⟨

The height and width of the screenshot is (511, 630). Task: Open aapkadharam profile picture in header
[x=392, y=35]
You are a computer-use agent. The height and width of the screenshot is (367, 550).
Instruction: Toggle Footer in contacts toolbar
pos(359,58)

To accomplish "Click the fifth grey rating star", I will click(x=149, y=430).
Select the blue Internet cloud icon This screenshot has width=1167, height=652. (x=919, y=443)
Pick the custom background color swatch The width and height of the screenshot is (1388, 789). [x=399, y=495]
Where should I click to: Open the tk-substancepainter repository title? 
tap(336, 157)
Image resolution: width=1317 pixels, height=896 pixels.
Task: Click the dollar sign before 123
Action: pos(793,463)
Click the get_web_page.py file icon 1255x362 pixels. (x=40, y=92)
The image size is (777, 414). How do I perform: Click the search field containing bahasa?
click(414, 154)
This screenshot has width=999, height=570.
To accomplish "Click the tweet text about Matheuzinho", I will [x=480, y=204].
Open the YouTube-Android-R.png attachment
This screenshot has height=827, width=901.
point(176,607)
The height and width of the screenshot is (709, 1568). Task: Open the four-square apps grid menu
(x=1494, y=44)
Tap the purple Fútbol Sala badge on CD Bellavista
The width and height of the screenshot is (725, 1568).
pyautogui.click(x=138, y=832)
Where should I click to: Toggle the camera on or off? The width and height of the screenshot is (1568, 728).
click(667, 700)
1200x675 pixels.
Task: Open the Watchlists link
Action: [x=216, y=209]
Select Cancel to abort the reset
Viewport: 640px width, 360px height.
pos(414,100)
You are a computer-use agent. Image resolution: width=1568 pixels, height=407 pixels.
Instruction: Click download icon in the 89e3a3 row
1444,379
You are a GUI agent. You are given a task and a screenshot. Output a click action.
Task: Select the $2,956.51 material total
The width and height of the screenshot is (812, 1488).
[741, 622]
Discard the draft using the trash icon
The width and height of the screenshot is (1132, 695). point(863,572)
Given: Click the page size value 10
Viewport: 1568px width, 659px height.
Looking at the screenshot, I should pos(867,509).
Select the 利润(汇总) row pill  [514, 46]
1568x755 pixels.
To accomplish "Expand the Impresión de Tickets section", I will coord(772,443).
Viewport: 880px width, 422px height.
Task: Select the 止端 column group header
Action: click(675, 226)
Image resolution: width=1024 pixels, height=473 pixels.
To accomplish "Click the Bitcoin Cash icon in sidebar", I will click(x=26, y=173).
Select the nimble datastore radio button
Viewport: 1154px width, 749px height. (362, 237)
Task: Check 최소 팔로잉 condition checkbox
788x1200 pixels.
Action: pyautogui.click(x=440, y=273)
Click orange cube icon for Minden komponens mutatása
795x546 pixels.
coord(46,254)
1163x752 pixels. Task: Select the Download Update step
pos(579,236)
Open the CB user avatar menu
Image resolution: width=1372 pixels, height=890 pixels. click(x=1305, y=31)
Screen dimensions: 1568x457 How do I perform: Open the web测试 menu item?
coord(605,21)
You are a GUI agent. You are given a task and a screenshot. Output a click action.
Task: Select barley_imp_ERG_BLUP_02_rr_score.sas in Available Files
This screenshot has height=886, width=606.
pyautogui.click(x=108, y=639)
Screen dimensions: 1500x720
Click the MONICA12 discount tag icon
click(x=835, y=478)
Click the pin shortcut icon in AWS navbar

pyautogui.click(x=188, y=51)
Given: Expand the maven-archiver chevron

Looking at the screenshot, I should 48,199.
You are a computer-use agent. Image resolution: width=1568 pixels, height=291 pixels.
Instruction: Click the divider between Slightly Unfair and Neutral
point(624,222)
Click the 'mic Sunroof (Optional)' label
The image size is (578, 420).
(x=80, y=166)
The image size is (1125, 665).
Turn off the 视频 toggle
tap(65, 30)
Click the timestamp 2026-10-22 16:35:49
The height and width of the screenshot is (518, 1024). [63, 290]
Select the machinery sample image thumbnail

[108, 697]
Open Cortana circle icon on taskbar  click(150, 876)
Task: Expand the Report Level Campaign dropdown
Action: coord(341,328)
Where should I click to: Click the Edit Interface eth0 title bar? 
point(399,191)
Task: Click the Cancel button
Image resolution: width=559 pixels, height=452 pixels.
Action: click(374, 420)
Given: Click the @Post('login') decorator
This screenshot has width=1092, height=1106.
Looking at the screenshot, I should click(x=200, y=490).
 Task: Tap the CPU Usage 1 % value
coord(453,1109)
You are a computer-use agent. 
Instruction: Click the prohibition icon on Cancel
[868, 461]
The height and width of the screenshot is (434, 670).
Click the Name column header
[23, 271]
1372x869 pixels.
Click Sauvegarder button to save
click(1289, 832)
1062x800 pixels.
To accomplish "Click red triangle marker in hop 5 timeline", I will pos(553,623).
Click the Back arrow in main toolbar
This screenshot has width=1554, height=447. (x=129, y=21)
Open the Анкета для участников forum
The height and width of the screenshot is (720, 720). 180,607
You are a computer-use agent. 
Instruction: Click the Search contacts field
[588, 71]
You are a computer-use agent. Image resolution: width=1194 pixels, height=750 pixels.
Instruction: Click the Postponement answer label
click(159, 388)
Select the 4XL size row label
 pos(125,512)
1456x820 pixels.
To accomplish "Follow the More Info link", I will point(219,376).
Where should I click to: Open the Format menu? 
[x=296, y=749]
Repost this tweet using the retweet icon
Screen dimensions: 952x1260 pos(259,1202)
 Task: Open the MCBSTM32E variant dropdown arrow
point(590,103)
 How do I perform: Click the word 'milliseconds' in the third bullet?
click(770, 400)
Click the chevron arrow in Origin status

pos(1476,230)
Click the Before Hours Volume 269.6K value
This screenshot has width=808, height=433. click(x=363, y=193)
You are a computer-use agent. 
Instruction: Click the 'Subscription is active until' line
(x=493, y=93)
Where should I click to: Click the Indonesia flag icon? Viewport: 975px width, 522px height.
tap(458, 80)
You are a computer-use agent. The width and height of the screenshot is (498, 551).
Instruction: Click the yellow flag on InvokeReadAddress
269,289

⟩

YOUR TASK: So that nothing is lost, please reproduce each entry exactly as written.

TASK SOLUTION:
The height and width of the screenshot is (511, 630). Task: Open aapkadharam profile picture in header
[x=392, y=35]
You are a computer-use agent. The height and width of the screenshot is (367, 550).
Instruction: Toggle Footer in contacts toolbar
pos(359,58)

To accomplish "Click the fifth grey rating star", I will click(x=149, y=430).
Select the blue Internet cloud icon This screenshot has width=1167, height=652. (x=919, y=443)
Pick the custom background color swatch The width and height of the screenshot is (1388, 789). [x=399, y=495]
Where should I click to: Open the tk-substancepainter repository title? 
tap(336, 157)
Image resolution: width=1317 pixels, height=896 pixels.
Task: Click the dollar sign before 123
Action: pos(793,463)
Click the get_web_page.py file icon 1255x362 pixels. (x=40, y=92)
The image size is (777, 414). How do I perform: Click the search field containing bahasa?
click(414, 154)
This screenshot has width=999, height=570.
To accomplish "Click the tweet text about Matheuzinho", I will [x=480, y=204].
Open the YouTube-Android-R.png attachment
This screenshot has height=827, width=901.
point(176,607)
The height and width of the screenshot is (709, 1568). Task: Open the four-square apps grid menu
(x=1494, y=44)
Tap the purple Fútbol Sala badge on CD Bellavista
The width and height of the screenshot is (725, 1568).
pyautogui.click(x=138, y=832)
Where should I click to: Toggle the camera on or off? The width and height of the screenshot is (1568, 728).
click(667, 700)
1200x675 pixels.
Task: Open the Watchlists link
Action: [x=216, y=209]
Select Cancel to abort the reset
Viewport: 640px width, 360px height.
pos(414,100)
You are a computer-use agent. Image resolution: width=1568 pixels, height=407 pixels.
Instruction: Click download icon in the 89e3a3 row
1444,379
You are a GUI agent. You are given a task and a screenshot. Output a click action.
Task: Select the $2,956.51 material total
The width and height of the screenshot is (812, 1488).
[741, 622]
Discard the draft using the trash icon
The width and height of the screenshot is (1132, 695). point(863,572)
Given: Click the page size value 10
Viewport: 1568px width, 659px height.
Looking at the screenshot, I should pos(867,509).
Select the 利润(汇总) row pill  [514, 46]
1568x755 pixels.
To accomplish "Expand the Impresión de Tickets section", I will coord(772,443).
Viewport: 880px width, 422px height.
Task: Select the 止端 column group header
Action: click(675, 226)
Image resolution: width=1024 pixels, height=473 pixels.
To accomplish "Click the Bitcoin Cash icon in sidebar", I will click(x=26, y=173).
Select the nimble datastore radio button
Viewport: 1154px width, 749px height. (362, 237)
Task: Check 최소 팔로잉 condition checkbox
788x1200 pixels.
Action: pyautogui.click(x=440, y=273)
Click orange cube icon for Minden komponens mutatása
795x546 pixels.
coord(46,254)
1163x752 pixels. Task: Select the Download Update step
pos(579,236)
Open the CB user avatar menu
Image resolution: width=1372 pixels, height=890 pixels. click(x=1305, y=31)
Screen dimensions: 1568x457 How do I perform: Open the web测试 menu item?
coord(605,21)
You are a GUI agent. You are given a task and a screenshot. Output a click action.
Task: Select barley_imp_ERG_BLUP_02_rr_score.sas in Available Files
This screenshot has height=886, width=606.
pyautogui.click(x=108, y=639)
Screen dimensions: 1500x720
Click the MONICA12 discount tag icon
click(x=835, y=478)
Click the pin shortcut icon in AWS navbar

pyautogui.click(x=188, y=51)
Given: Expand the maven-archiver chevron

Looking at the screenshot, I should 48,199.
You are a computer-use agent. Image resolution: width=1568 pixels, height=291 pixels.
Instruction: Click the divider between Slightly Unfair and Neutral
point(624,222)
Click the 'mic Sunroof (Optional)' label
The image size is (578, 420).
(x=80, y=166)
The image size is (1125, 665).
Turn off the 视频 toggle
tap(65, 30)
Click the timestamp 2026-10-22 16:35:49
The height and width of the screenshot is (518, 1024). [63, 290]
Select the machinery sample image thumbnail

[108, 697]
Open Cortana circle icon on taskbar  click(150, 876)
Task: Expand the Report Level Campaign dropdown
Action: coord(341,328)
Where should I click to: Click the Edit Interface eth0 title bar? 
point(399,191)
Task: Click the Cancel button
Image resolution: width=559 pixels, height=452 pixels.
Action: click(374, 420)
Given: Click the @Post('login') decorator
This screenshot has width=1092, height=1106.
Looking at the screenshot, I should click(x=200, y=490).
 Task: Tap the CPU Usage 1 % value
coord(453,1109)
You are a computer-use agent. 
Instruction: Click the prohibition icon on Cancel
[868, 461]
The height and width of the screenshot is (434, 670).
Click the Name column header
[23, 271]
1372x869 pixels.
Click Sauvegarder button to save
click(1289, 832)
1062x800 pixels.
To accomplish "Click red triangle marker in hop 5 timeline", I will pos(553,623).
Click the Back arrow in main toolbar
This screenshot has width=1554, height=447. (x=129, y=21)
Open the Анкета для участников forum
The height and width of the screenshot is (720, 720). 180,607
You are a computer-use agent. 
Instruction: Click the Search contacts field
[588, 71]
You are a computer-use agent. Image resolution: width=1194 pixels, height=750 pixels.
Instruction: Click the Postponement answer label
click(159, 388)
Select the 4XL size row label
 pos(125,512)
1456x820 pixels.
To accomplish "Follow the More Info link", I will point(219,376).
Where should I click to: Open the Format menu? 
[x=296, y=749]
Repost this tweet using the retweet icon
Screen dimensions: 952x1260 pos(259,1202)
 Task: Open the MCBSTM32E variant dropdown arrow
point(590,103)
 How do I perform: Click the word 'milliseconds' in the third bullet?
click(770, 400)
Click the chevron arrow in Origin status

pos(1476,230)
Click the Before Hours Volume 269.6K value
This screenshot has width=808, height=433. click(x=363, y=193)
You are a computer-use agent. 
Instruction: Click the 'Subscription is active until' line
(x=493, y=93)
Where should I click to: Click the Indonesia flag icon? Viewport: 975px width, 522px height.
tap(458, 80)
You are a computer-use agent. The width and height of the screenshot is (498, 551).
Instruction: Click the yellow flag on InvokeReadAddress
269,289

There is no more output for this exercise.